Dataset entries
--
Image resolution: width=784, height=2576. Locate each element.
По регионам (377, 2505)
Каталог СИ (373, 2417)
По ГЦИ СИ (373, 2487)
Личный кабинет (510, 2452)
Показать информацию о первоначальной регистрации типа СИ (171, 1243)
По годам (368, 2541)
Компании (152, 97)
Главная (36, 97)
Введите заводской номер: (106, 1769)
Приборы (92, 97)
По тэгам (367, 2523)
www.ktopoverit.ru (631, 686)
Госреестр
--
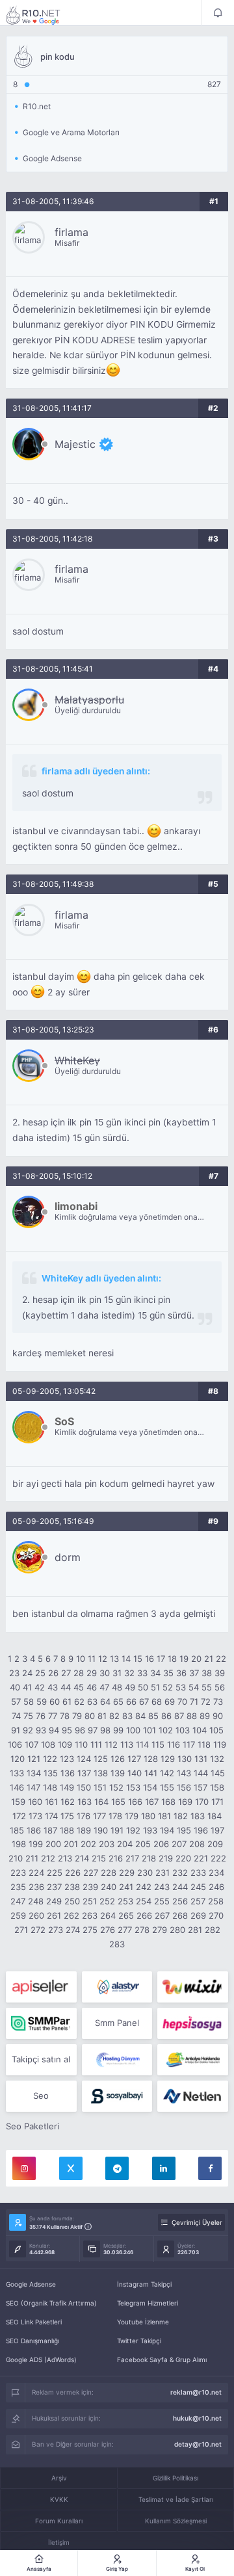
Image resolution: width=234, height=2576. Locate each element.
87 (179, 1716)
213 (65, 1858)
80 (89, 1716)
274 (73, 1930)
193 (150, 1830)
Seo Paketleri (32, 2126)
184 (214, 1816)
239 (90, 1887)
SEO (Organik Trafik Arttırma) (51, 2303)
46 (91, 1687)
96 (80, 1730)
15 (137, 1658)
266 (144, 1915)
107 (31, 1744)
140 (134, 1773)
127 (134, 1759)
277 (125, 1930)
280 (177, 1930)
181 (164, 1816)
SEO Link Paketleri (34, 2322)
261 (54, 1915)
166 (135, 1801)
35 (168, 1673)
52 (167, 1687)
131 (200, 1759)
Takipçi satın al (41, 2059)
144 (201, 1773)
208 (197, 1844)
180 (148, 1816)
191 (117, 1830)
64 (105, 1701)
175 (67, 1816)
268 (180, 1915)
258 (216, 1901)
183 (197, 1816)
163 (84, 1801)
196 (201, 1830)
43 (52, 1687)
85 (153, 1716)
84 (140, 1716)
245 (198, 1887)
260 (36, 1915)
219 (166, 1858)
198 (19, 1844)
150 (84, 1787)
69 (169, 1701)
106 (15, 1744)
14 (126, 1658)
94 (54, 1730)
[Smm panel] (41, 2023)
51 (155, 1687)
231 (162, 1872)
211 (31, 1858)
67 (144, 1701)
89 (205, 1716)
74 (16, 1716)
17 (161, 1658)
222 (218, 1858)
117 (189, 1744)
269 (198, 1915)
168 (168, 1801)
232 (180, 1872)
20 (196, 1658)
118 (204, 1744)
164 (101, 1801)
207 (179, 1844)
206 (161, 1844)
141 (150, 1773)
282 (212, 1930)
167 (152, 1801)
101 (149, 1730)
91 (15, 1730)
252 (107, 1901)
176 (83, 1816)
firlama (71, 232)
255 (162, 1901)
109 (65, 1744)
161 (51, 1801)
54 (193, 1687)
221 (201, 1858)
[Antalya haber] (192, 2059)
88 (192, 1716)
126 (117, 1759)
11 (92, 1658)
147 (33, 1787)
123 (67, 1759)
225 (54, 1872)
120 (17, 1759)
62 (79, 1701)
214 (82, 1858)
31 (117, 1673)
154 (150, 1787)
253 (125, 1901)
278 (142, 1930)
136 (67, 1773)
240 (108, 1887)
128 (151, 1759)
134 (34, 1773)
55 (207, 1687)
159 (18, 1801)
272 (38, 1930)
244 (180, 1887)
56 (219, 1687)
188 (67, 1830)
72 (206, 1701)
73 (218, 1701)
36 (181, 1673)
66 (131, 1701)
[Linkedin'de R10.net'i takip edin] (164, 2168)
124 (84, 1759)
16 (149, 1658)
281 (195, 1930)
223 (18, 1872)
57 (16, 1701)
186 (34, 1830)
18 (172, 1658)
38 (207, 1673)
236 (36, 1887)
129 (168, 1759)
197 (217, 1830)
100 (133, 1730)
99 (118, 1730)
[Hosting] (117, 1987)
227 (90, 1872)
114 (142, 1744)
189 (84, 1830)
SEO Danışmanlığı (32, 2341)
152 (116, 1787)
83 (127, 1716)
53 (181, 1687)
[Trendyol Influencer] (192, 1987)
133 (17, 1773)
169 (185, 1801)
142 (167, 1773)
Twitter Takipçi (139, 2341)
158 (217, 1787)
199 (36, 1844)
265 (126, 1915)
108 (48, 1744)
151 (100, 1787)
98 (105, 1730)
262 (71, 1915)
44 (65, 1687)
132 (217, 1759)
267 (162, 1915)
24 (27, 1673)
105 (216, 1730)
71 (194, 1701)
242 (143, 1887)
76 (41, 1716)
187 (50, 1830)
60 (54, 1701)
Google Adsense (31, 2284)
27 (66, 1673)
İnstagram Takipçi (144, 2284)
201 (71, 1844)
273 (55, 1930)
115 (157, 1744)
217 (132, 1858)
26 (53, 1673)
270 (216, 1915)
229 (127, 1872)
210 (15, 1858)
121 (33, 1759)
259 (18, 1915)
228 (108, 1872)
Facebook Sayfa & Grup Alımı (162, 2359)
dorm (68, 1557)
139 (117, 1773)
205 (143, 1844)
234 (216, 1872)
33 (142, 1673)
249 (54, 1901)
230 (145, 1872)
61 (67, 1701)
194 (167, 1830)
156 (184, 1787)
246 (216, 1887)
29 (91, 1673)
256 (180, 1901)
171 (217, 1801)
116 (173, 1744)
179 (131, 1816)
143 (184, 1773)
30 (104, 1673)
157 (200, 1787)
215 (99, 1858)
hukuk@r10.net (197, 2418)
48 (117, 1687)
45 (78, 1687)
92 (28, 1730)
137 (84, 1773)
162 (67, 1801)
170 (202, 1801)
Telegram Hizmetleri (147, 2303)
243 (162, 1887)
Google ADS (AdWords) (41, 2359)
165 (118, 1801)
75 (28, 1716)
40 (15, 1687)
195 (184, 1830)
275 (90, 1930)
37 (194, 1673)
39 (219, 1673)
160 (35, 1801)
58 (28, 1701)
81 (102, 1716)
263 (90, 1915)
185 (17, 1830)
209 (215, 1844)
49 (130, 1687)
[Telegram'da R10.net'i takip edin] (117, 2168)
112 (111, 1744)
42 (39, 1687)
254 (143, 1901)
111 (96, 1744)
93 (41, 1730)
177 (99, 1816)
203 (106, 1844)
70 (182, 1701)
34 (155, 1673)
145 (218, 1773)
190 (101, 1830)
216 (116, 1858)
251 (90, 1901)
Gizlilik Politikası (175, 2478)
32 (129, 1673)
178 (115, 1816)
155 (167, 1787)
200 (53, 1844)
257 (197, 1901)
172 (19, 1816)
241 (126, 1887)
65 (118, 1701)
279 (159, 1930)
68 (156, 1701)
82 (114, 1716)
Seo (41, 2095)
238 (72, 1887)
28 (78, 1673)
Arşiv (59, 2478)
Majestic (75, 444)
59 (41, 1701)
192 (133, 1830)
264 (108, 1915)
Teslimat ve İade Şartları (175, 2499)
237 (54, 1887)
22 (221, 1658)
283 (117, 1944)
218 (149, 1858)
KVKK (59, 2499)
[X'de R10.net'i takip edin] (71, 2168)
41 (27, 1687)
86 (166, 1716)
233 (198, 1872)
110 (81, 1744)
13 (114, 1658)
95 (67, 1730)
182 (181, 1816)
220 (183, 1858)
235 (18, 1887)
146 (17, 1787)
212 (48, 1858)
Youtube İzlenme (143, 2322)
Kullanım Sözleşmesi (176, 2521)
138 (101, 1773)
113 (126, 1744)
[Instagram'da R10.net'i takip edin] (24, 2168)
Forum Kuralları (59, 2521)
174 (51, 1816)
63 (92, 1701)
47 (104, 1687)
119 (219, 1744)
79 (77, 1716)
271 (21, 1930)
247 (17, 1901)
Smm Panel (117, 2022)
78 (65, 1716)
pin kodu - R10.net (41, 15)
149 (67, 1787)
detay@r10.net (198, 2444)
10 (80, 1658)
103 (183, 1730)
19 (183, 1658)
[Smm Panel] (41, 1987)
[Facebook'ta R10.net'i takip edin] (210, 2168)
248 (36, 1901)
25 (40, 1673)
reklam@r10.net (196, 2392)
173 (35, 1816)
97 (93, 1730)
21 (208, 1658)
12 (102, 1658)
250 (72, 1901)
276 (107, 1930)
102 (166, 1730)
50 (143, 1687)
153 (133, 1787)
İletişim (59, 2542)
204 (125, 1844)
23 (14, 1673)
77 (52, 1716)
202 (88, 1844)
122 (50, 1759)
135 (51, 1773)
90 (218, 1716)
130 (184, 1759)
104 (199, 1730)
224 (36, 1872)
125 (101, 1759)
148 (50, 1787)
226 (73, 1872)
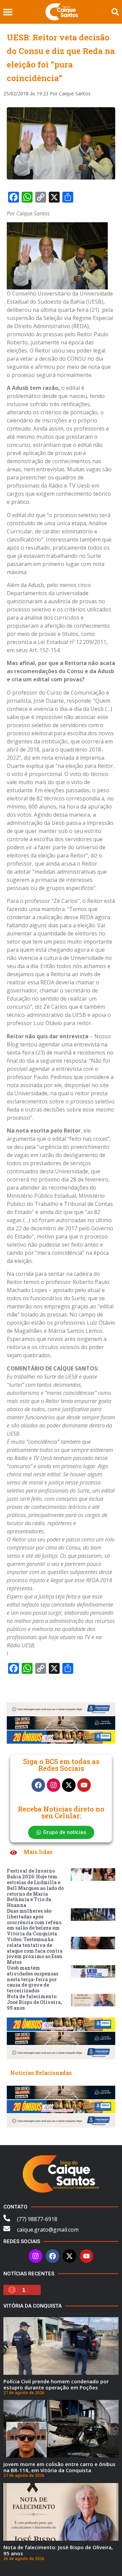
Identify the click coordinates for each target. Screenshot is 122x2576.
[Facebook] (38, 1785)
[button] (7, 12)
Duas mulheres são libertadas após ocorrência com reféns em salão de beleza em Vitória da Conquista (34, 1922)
--
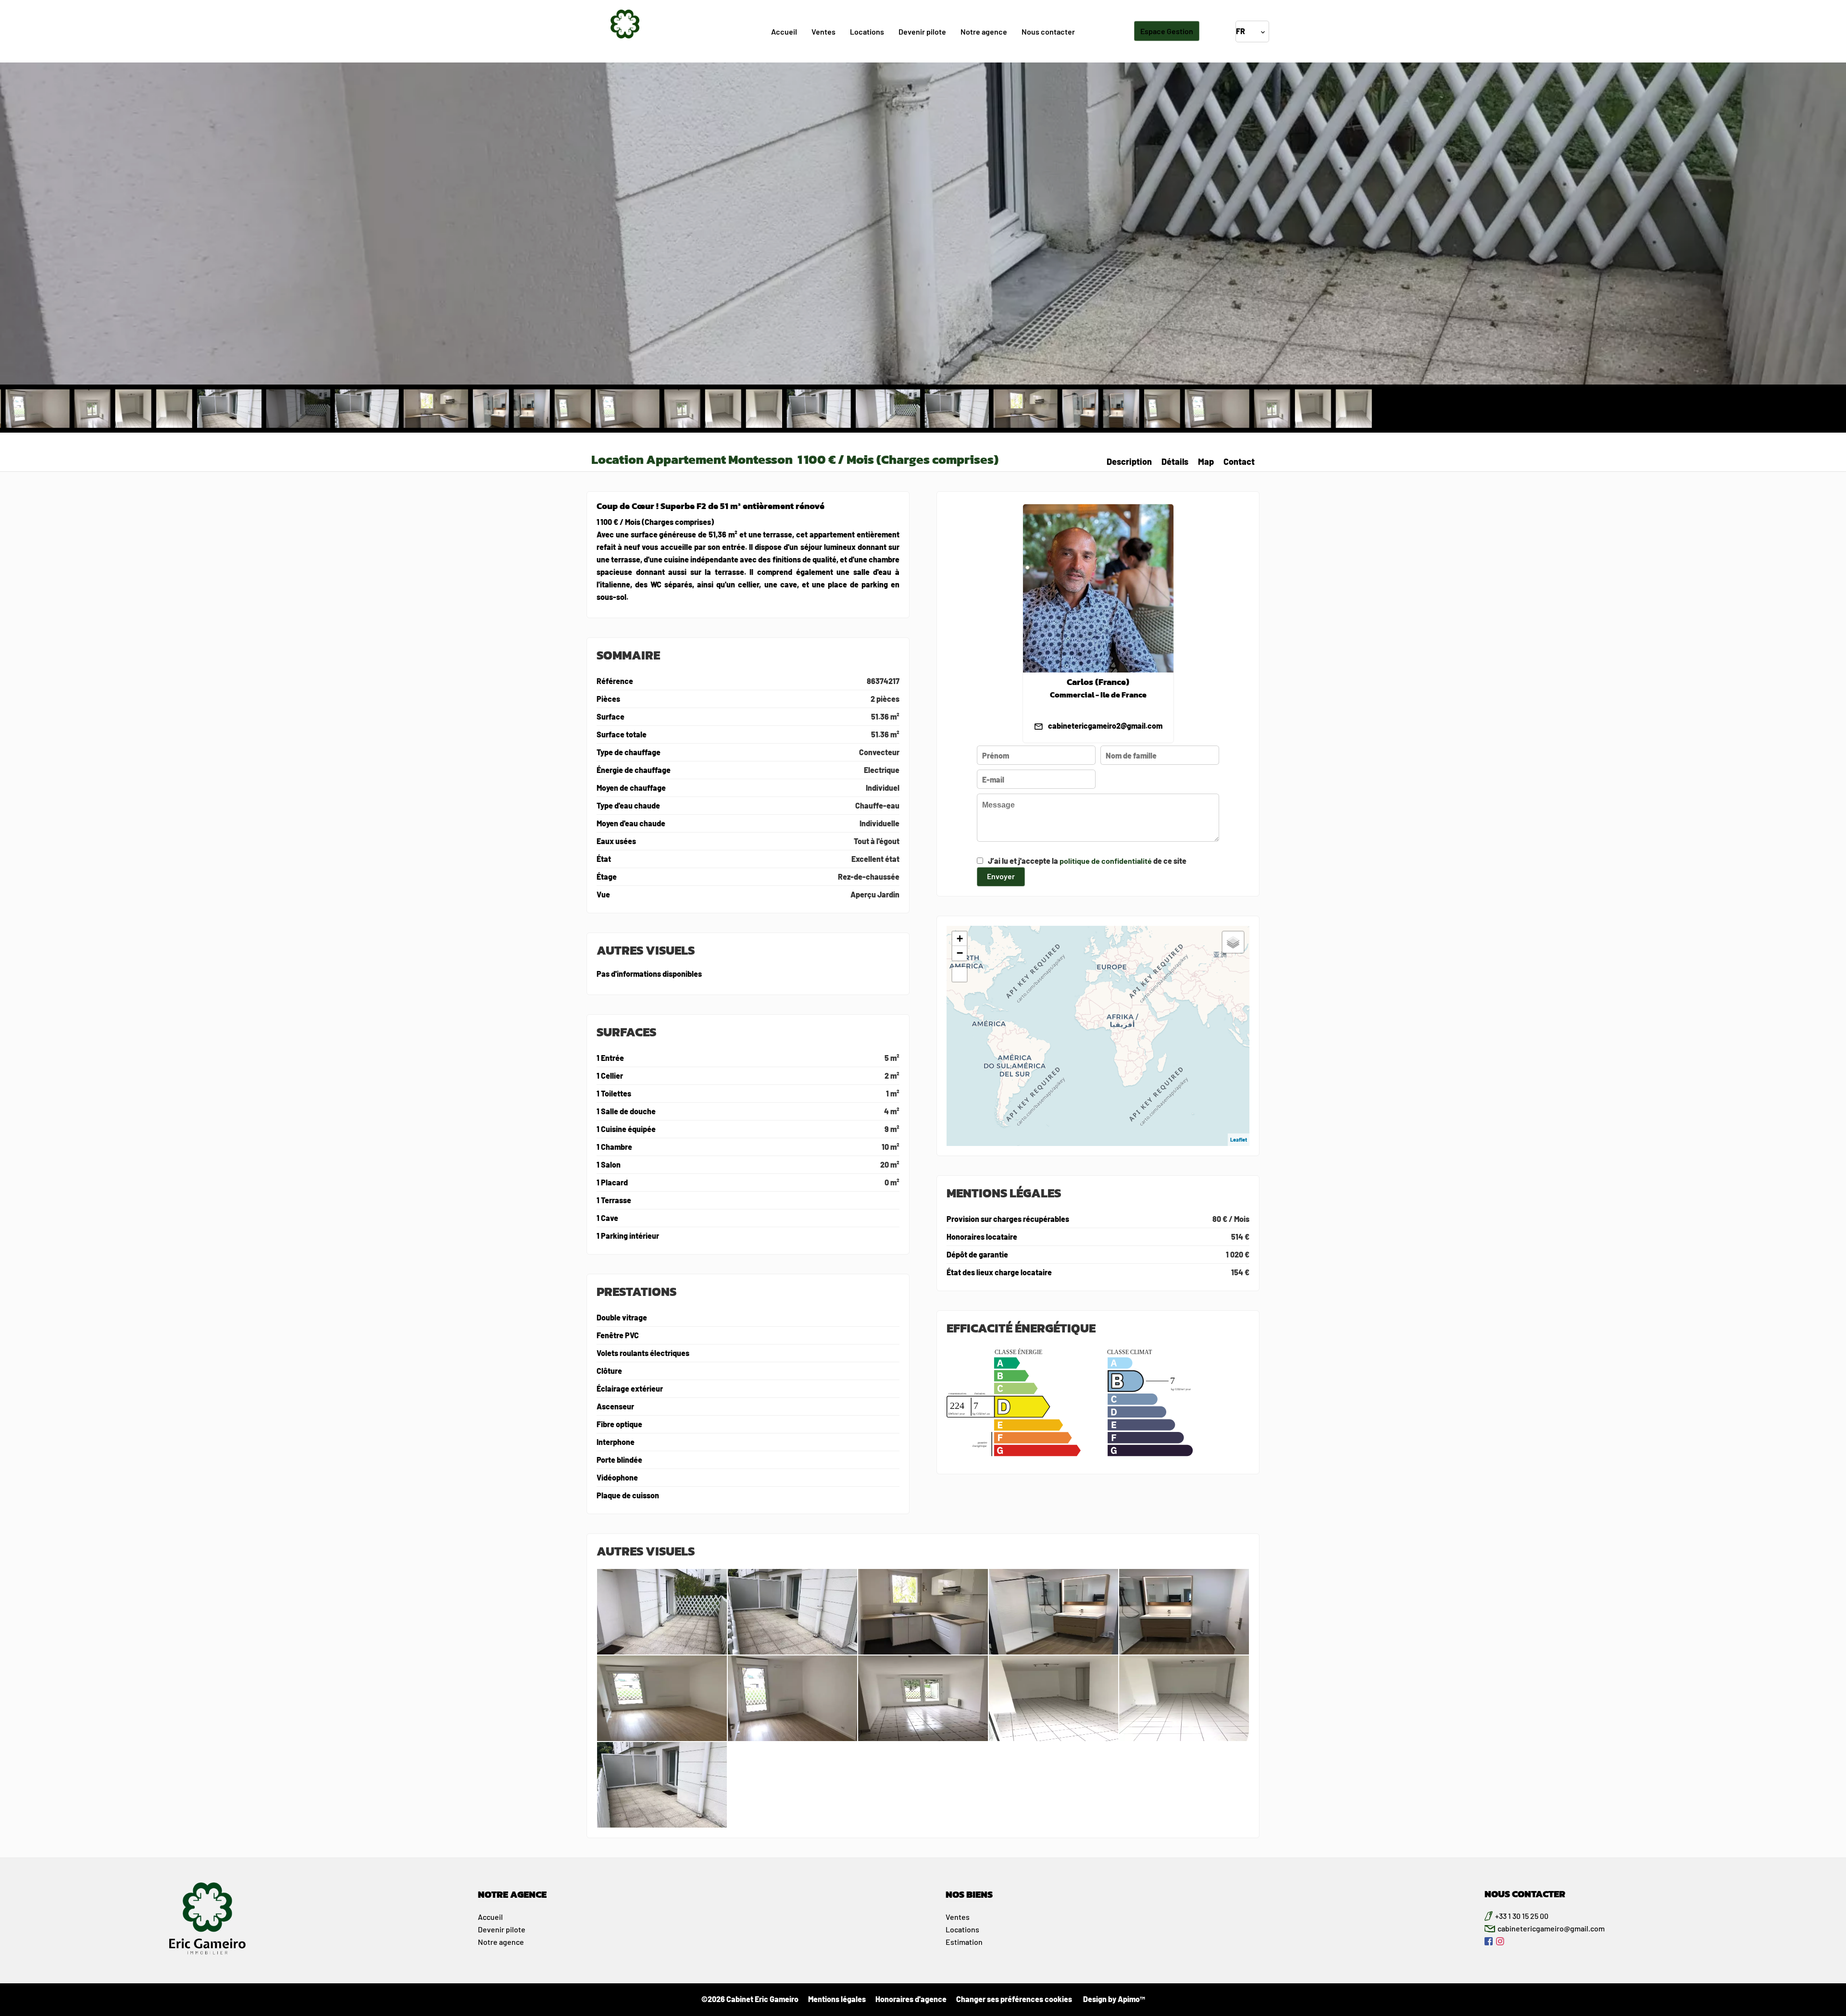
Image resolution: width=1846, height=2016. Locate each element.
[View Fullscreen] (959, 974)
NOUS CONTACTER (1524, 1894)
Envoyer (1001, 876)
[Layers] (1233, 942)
--
-- Problem to solve --
Output the lines above between the one holding "136 (67, 1773)" and the one holding "16 (149, 1658)", inclusive, with nothing before or after them.

-- Reply to the task --
136 (67, 1773)
240 (108, 1887)
128 (151, 1759)
134 (34, 1773)
55 (207, 1687)
159 (18, 1801)
272 (38, 1930)
244 (180, 1887)
56 (219, 1687)
188 (67, 1830)
72 (206, 1701)
73 (218, 1701)
36 (181, 1673)
66 (131, 1701)
[Linkedin'de R10.net'i takip edin] (164, 2168)
124 (84, 1759)
16 (149, 1658)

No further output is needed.